> Task:
Answer these questions from the article on Zaccheus Mason:
1. Which two schools competed with Ole Miss for Mason's signature?
2. Which coach has Mason been working with?
3. At which high school did Mason earn first team All-State honors?

> Extract to read:

## Start

In the better part of his recruitment, former three-star prep standout Zaccheus Mason was a relative unknown. Playing in the low classification of Tennessee 2A can do that for an aspiring Division-I prospect.
But with good speed and soft hands for a 6-foot-5, 255-pounder, Z. made a late push in the recruiting waters. Video highlights of a large, albeit athletic, specimen made the rounds of scouting services everywhere.
And through the increase in recognition, the decorated reputation of Mason grew at a rapid pace. When Ole Miss landed the Nashville, Tenn. native's signature over competing institutions Memphis and Tennessee, some anticipated an immediate impact.
However, with a redshirt freshman season, Z. has yet to make his highly-awaited splash. In fact, as Mason puts it, taking a year off to sharpen his skills was the needed route.
"I'm glad with what happened (in getting a redshirt)," he said. "I was able to take this year to get better and I really needed it. Just coming out here and working with (tight ends) Coach (James) Shibest has helped me a lot. It's getting me prepared for next year."
Though he earned first team All-State honors as a senior at Christ Presbyterian High School, Mason was far from a finished product when he arrived in Oxford. He was once ranked the No. 13 tight end by Scout.com, but had yet to master basic fundamentals essential for the next level.

## End

> Stored data:
## Start

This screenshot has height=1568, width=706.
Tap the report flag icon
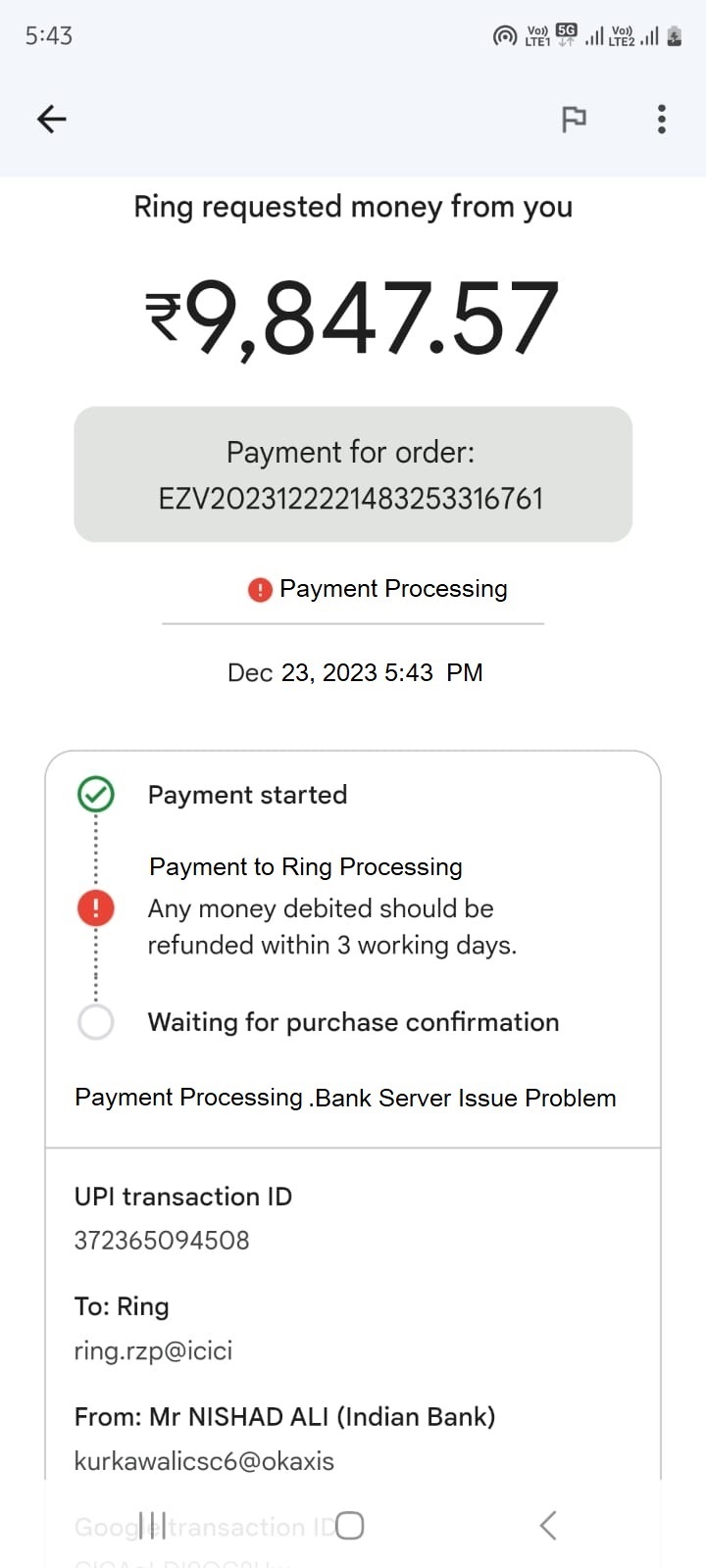click(x=574, y=119)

## End

> Exercise output:
1. Memphis and Tennessee
2. Tight ends coach James Shibest
3. Christ Presbyterian High School